Exercise set:
(a) The text on plant-based aphrodisiacs says garlic is good for sexual health. In one to three sentences, explain why it says so.
(b) In the text on plant-based aphrodisiacs, what was the Aztec word for avocado?

Aphrodisiac is a food that arouses sexual instinct or increases sexual pleasure or performance and when you opt for plant-based aphrodisiacs, you choose good health. The term aphrodisiac stems from two Greek roots, aphrodisiakon — meaning “sexual, aphrodisiac” and aphrodisios — “pertaining to Aphrodite.” Aphrodite was infamously the Greek goddess of love. These etymology roots hit upon both aspects of aphrodisiacs. The first aspect is that they are meant to boost libido and inspire sexual pleasure; with the second being that they help reignite passion and ensnare the heart with desire.
Avocados often grow in low-hanging pairs and the Aztec word for avocado is ahuacatl, which means “testicle”. In ancient history, they were considered so ‘naughty looking’ that Spanish priests used to forbid their parishioners from eating them.
They contain several vitamins that boost sexual health such as vitamin E which is sometimes referred to as the “sex vitamin”, as well as potassium, which helps with stamina and testosterone production.
Asparagus has been used as a desire stimulant since the 17th century. In fact, bridegrooms in 19th century France were served three courses of asparagus at their prenuptial dinner.
An excellent source of vitamin E just like avocados, this powerful antioxidant helps balance sex hormones which may result in increased sex drive for both men and women. In addition to being a good source of folate, it also contains vitamin B12, an important chemical for a healthy libido in both sexes.
They don’t just smell and taste good. Turns out chocolate is also a purported aphrodisiac. That’s precisely why you see so many television commercials of people eating chocolate before, during, and after sex.
Cacao has been shown to reduce blood pressure and heart health, and has more antioxidants than green tea. It also contains tryptophan, which is essential for the brain to release serotonin.
You might be sceptical and thinking, “How would garlic improve my sex life? It leaves an abysmal taste in the mouth.” Well, it might taste bad, but it certainly is good for your sexual health.
This member of the onion family contains allicin, an ingredient that increases blood flow and dilates blood vessels. More blood flow means more energy and an increased libido.

Supplied material:
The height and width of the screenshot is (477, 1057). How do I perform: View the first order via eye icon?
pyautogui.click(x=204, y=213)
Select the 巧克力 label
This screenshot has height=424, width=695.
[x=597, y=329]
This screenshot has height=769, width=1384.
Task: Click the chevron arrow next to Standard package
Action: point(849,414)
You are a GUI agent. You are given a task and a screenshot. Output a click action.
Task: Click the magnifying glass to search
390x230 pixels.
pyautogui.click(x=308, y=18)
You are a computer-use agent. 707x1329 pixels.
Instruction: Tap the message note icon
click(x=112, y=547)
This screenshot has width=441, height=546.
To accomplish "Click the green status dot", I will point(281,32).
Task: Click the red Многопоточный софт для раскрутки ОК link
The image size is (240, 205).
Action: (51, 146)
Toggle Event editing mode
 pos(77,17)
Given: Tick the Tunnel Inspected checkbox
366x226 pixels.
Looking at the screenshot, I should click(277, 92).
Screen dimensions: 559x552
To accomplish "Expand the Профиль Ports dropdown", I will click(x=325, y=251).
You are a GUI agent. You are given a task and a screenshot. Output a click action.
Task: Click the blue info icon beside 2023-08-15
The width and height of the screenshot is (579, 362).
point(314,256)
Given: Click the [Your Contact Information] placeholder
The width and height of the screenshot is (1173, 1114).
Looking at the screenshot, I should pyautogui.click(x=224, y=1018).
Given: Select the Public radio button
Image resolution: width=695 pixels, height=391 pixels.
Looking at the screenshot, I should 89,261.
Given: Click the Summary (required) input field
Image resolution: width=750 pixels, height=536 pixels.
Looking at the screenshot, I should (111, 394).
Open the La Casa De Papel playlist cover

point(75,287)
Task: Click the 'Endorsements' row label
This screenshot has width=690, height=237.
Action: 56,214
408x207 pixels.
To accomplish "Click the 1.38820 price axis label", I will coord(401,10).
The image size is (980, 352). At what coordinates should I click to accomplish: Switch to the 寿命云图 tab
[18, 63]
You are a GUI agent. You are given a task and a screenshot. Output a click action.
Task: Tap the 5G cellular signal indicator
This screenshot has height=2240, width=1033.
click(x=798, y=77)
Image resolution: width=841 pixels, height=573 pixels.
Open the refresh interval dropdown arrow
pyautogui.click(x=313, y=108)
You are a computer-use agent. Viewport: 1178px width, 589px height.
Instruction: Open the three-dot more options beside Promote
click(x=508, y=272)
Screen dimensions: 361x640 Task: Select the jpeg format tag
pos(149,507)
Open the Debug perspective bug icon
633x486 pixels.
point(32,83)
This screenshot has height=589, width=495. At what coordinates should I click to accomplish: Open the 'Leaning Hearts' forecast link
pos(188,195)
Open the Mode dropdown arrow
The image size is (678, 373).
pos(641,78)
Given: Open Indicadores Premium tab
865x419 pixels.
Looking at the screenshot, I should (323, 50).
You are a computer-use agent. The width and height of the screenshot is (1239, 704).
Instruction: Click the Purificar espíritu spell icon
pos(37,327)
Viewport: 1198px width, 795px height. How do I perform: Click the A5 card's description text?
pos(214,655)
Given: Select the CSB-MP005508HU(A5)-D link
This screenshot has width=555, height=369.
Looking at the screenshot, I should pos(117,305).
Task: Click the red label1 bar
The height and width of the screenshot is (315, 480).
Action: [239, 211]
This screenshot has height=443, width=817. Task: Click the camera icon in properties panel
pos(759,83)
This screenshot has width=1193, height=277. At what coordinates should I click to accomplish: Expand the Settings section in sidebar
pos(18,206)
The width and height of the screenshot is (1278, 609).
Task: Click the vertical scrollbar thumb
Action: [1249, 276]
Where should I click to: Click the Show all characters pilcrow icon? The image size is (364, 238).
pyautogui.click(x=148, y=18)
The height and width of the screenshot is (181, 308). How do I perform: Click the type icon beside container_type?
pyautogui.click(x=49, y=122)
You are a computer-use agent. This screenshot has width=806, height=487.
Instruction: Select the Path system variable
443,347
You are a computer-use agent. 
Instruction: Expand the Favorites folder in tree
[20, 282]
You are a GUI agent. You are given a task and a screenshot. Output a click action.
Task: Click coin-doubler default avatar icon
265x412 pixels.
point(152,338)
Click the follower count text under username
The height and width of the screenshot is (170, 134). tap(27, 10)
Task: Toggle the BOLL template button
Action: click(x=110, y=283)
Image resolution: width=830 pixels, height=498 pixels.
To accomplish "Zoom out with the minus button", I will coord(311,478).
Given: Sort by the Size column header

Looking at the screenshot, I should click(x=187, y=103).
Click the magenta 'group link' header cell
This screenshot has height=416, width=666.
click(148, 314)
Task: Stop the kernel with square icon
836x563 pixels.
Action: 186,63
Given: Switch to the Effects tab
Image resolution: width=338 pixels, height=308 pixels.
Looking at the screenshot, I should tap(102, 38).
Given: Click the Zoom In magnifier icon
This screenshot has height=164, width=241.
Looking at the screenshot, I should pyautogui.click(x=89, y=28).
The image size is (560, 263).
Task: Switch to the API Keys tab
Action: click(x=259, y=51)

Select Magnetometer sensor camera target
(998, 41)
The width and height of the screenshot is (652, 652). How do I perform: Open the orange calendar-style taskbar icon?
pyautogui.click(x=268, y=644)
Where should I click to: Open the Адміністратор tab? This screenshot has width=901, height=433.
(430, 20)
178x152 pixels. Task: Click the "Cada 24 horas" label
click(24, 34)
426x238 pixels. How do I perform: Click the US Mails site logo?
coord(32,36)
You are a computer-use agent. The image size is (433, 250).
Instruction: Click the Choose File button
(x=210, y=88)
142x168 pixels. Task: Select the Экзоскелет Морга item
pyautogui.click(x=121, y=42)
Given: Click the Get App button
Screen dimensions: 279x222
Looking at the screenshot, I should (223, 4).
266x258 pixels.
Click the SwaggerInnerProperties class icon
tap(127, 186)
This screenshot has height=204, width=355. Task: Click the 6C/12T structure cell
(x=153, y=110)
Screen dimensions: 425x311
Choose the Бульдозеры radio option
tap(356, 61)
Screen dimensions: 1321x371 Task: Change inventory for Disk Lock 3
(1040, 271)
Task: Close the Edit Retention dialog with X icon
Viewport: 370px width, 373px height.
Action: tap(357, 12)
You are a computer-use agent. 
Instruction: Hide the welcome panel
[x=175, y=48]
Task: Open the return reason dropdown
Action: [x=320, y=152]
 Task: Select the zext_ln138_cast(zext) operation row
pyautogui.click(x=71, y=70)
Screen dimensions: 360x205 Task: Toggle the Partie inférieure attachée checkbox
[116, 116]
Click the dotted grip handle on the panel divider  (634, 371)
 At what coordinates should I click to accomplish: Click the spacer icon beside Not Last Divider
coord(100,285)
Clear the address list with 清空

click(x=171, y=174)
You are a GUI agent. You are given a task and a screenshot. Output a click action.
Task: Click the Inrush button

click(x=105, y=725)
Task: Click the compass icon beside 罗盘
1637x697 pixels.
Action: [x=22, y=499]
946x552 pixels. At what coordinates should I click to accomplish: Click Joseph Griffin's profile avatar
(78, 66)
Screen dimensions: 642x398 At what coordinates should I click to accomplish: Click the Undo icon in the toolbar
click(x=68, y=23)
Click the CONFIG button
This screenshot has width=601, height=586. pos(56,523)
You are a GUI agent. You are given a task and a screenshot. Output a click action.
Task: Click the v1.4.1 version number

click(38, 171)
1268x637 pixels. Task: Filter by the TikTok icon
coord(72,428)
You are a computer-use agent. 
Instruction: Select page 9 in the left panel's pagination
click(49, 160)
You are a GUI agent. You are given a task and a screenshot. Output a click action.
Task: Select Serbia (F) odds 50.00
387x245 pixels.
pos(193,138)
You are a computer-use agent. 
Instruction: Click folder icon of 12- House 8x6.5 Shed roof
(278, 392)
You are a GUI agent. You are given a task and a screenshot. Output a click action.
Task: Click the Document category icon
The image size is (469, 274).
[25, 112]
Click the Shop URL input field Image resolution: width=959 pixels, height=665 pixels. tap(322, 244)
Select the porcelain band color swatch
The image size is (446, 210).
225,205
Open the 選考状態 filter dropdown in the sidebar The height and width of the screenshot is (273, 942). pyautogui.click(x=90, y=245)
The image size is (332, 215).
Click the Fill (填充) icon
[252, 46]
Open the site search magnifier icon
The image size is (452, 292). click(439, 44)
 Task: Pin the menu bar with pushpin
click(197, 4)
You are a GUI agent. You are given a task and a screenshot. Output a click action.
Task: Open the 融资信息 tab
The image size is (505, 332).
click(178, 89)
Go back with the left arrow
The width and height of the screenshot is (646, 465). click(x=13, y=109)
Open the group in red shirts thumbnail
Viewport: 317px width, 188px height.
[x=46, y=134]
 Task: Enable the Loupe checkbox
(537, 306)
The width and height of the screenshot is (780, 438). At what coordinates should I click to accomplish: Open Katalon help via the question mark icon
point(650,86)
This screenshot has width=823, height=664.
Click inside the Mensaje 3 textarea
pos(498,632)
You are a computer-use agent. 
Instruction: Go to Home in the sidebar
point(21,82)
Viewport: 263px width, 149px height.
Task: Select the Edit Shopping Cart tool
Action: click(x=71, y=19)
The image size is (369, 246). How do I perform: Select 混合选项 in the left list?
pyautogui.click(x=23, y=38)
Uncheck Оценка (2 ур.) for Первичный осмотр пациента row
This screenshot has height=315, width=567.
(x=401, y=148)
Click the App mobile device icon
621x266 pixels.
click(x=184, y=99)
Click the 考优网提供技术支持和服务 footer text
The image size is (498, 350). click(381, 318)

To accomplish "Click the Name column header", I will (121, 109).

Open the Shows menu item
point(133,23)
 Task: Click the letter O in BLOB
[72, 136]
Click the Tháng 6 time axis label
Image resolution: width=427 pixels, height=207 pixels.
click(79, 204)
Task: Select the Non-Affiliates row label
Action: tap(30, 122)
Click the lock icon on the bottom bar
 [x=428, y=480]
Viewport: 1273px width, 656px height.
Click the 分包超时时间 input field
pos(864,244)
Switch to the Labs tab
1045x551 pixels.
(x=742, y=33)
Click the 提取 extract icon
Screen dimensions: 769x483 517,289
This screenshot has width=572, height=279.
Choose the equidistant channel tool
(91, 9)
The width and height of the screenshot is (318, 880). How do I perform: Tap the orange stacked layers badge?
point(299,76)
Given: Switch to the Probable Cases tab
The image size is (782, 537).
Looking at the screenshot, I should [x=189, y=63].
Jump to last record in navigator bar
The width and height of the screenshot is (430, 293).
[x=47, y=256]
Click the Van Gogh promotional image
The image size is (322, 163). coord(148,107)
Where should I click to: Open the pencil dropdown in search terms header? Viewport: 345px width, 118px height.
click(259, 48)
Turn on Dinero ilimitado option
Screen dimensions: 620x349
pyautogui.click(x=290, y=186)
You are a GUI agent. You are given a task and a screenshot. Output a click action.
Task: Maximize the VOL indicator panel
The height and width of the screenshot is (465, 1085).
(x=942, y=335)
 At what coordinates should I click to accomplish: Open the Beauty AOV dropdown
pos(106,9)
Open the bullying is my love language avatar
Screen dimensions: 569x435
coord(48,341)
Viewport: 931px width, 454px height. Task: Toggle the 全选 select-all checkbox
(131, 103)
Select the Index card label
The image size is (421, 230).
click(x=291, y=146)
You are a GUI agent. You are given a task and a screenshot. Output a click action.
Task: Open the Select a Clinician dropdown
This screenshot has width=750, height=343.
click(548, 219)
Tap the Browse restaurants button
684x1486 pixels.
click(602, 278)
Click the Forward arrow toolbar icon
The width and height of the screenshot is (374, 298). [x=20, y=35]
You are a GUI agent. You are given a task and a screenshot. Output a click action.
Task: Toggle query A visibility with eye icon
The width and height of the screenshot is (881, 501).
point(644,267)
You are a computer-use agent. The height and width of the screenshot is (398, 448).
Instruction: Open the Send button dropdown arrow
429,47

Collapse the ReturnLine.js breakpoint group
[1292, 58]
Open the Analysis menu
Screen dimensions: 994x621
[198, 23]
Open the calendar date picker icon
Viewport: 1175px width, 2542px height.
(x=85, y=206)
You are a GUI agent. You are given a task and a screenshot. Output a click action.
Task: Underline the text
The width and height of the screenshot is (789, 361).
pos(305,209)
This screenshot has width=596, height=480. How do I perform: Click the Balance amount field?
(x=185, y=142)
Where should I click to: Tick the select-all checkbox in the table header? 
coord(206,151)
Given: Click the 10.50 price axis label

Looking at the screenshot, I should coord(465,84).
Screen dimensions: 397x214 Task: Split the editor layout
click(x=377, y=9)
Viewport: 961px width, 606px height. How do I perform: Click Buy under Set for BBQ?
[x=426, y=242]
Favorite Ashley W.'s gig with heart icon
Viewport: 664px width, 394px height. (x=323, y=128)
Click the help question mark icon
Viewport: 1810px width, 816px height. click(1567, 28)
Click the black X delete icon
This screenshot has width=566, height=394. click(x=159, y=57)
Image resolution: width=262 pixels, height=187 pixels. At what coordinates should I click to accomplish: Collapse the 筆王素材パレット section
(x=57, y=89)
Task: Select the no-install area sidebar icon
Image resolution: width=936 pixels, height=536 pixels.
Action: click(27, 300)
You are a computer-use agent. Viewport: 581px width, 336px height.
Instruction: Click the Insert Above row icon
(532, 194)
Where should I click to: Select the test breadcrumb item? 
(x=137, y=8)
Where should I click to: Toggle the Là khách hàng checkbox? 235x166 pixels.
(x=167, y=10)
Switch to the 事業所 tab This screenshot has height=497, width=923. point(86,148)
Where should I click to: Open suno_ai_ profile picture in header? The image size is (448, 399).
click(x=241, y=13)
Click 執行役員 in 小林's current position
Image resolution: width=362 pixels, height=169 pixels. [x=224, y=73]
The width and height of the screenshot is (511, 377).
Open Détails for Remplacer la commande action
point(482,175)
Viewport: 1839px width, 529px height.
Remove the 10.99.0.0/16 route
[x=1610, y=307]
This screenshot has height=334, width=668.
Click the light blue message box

Responses for each task:
(a) Garlic contains allicin, which increases blood flow and widens blood vessels. More blood flow means more energy and a higher libido.

(b) Ahuacatl, which means "testicle."